On January 12 FRA Associate Administrator for Railroad Safety and Chief Safety Officer Jo Strang acknowledged that the “interim interpretations are silent on whether there are any limits to the matters that may be discussed [during an employee-initiated communication], and do not specifically address whether … an employee is permitted to contact the railroad carrier to establish a report-for-duty time [during a statutory off-duty period or period of interim release].” FRA also stated that further clarification of this subject is being considered as FRA moves toward adopting final interpretations, and that no enforcement action would be taken against railroads that accept and respond to such inquiries from their operating employees.

Source: BLET Newsflash Service, http://www.ble.org/pr/news/newsflash.asp?id=5067

Cross-Border Trucking Proposal Unveiled

Remember when the Cross-Border Trucking issue was top priority with the Teamsters back in 2007? (See Legislative Update in Autumn 2007 issue of BLET Auxiliary News.) This issue has always been a concern for train employees as well as truckers, given that cross-border trucking could possibly lead to cross-border trains at some point.

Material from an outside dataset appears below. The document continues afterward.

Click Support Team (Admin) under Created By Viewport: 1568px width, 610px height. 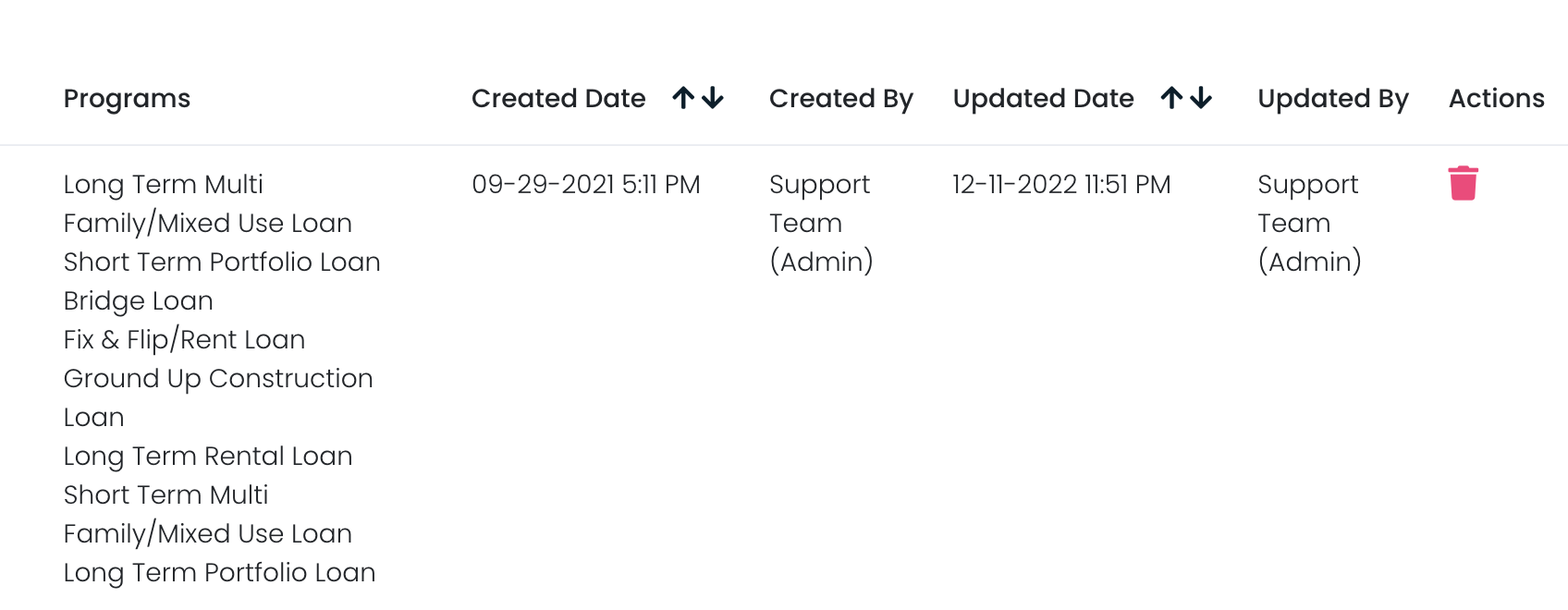pos(821,223)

On January 6, 2011, after meeting with members of Congress, Department of Transportation Secretary Ray LaHood released an “initial concept document” for a program to allow Mexico-based truckers long-haul access to the U.S. Teamsters General President James P. Hoffa, as well as leaders of the Owner-Operator Independent Drivers Association (OOIDA), have expressed strong opposition to this proposal, stating that it would threaten U.S. truck drivers’ and warehouse workers’ jobs at a time when unemployment is already high, threaten the traveling public in the U.S., and open our southern border to increased drug trafficking. Although the DOT proposal will raise the bar on safety for Mexican trucks, President Hoffa states that stricter standards are not enough and come at a cost to U.S. taxpayers. The administration proposes that Mexican trucks be checked for U.S. EPA emissions standards and that drug testing take place in U.S. labs.

Additionally, the trade agreements benefit Mexico, but not the U.S., according to Hoffa, who states: “Given the drug violence, there’s no way a U.S. company would want to haul valuable goods into the Mexican interior.” A formal proposal is expected to follow the “initial concept document” in the coming months.